The Dust bowl was a useful historical distraction/propaganda by the US government to hide their agricultural economic policy...whilst people starved.
I'm certainly no expert on that era, but it was a different time. Charity for the poor and hungry was typically expected to come from the private sector, not the government.
Although it's true that the AAA policy was to reduce the supply of agricultural commodities, after the public uproar over the wasted 6 million slaughtered pigs, the Federal Surplus Relief Corporation was then formed to collect the surplus foodstuffs from farmers and distribute them to aid agencies. So, although reducing the supply of food on the open market on one hand, they were also dramatically increasing the supply of food distributed to the poor on the other--food that the poor would likely not get otherwise because they could not afford it.

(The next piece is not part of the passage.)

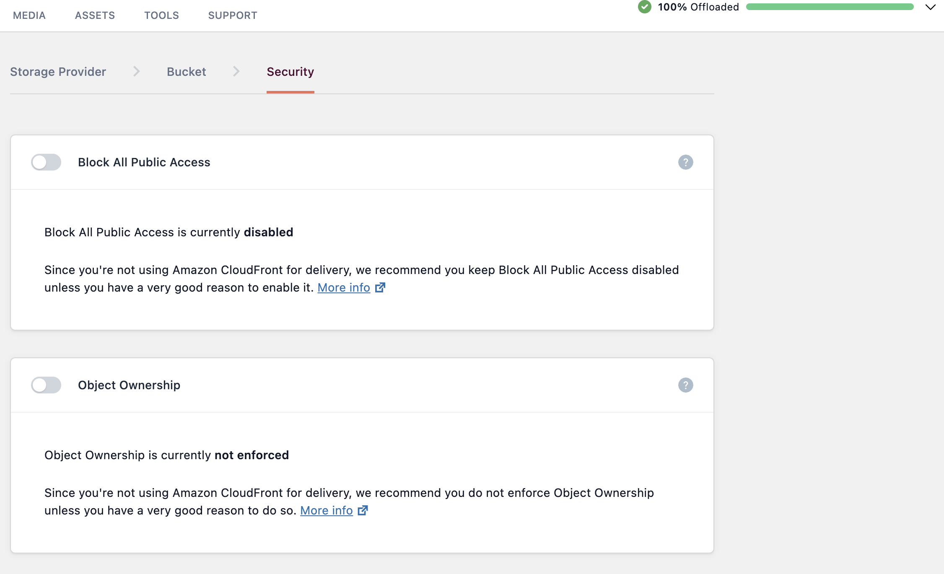
Task: Open More info link for Public Access
Action: click(344, 287)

A modern vestige of that program would be the free or reduced school lunch program in public schools, where surplus food supplies or subsidized foodstuffs are bought by the government and then distributed to needy children in our schools. In my home state of California, 55% of school age children are eligible for free/reduced school lunches. In Los Angeles County, that figure is higher, at 2 out of 3 students.
The decline in food commodities prices started before the droughts of the 30's that led to the Dust Bowl. It started sometime in the 20's when global commodity supplies were in surplus, before the stock market crash of '29 and the onset of the Great Depression. The droughts during the Dust Bowl era actually helped boost the prices that farmers could get by reducing farm output, but even then, prices were still lower than the pre-20's prices due to excess production available on world markets from other countries.